Forcing someone to have a kid when they don't want one is a big no no. How is that fair to anyone involved?
Sometimes, things like this come up and a breakup is possible. That's life
My friend dated a guy for 5 years. Up front she told him she wanted kids and he said the same. 5 years in when they were financially stable enough for her to want to start trying for a baby he admitted he didn't want kids and never had. He said he only told her he wanted kids when they started dating because he knew she wouldn't date him if he said he didn't. She loved him very much but left him because they both wanted different things in life and there is no compromise when it comes to wanting kids and not wanting kids
Jesus, that's messed up. He pretty much wasted 5 years of her life when she could have been looking for someone that genuinely wanted kids.
Did the guy not feel guilty at any point stringing her along that long? My god..
I would say the person who doesn’t want kids agrees to have one. You don’t always get what you want. That’s part of being in a relationship and not being single. If my wife wants to live in the city and I want To live in the suburbs I’m not going to break up with her.
It's unwise to adopt a pet together when both parties who will be responsible for its training and care are *not* onboard with the idea let alone create a new human being. There is no compromising when it comes to bringing a new life into a relationship. It's not like choosing a new sofa or house together, for goodness' sake, although you make it sound as simple as that.
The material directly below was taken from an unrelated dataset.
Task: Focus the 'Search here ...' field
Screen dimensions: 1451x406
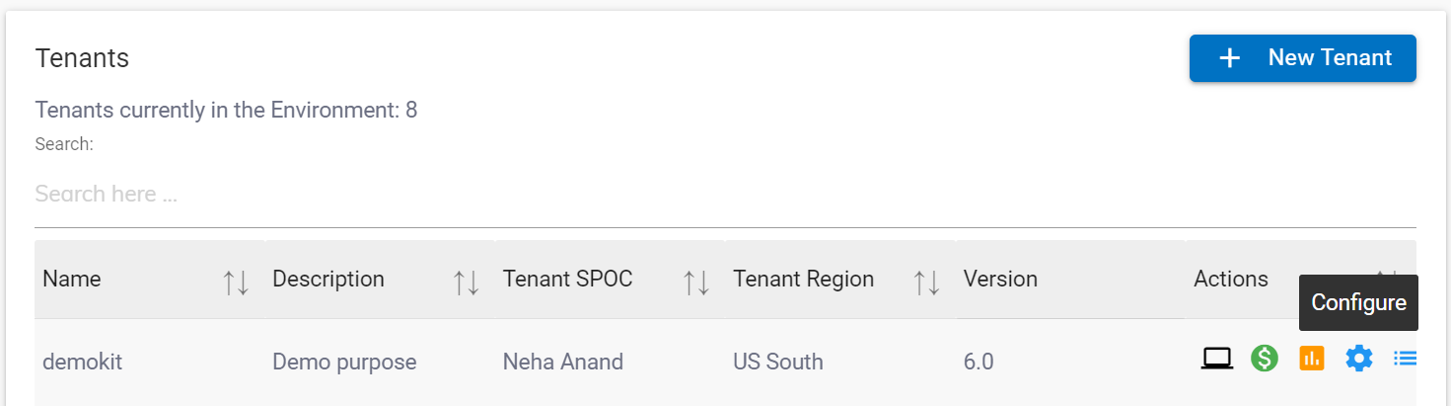Action: click(x=725, y=194)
That being said, when I was still dating, I refused to become seriously involved with a man who did not wish to have children. It was a top three deal breaker for me, in fact, as becoming a parent with a happily willing partner who also wished to raise a family was a long-held desire for me. There are certain things that you shouldn't have to convince someone to do or change about themselves; becoming a parent is one of them.
We’re couples who broke up due to one person not wanting kids and the other wanting kids really in love? When I think in love, I think of doing anything for the other person. I am skeptical of if these people were really fully in love.
You can love someone and still want a different life than they want.
I would say the person who doesn’t want kids agrees to have one. You don’t always get what you want. That’s part of being in a relationship and not being single. If my wife wants to live in the city and I want To live in the suburbs I’m not going to break up with her.
It'a really great to be the kid who a parent never wanted.
From antiquity, marriage was the joining of property rights of two people for the benefit of progeny. If no children are desired, there is no reason to contract a marriage.
The woman can be a concubine, if she's supported.
If money changes hands, she's a prostitute.
One of my parents wanted kids and the other didn't.
Needless to say, my siblings and I did not have a particularly happy childhood.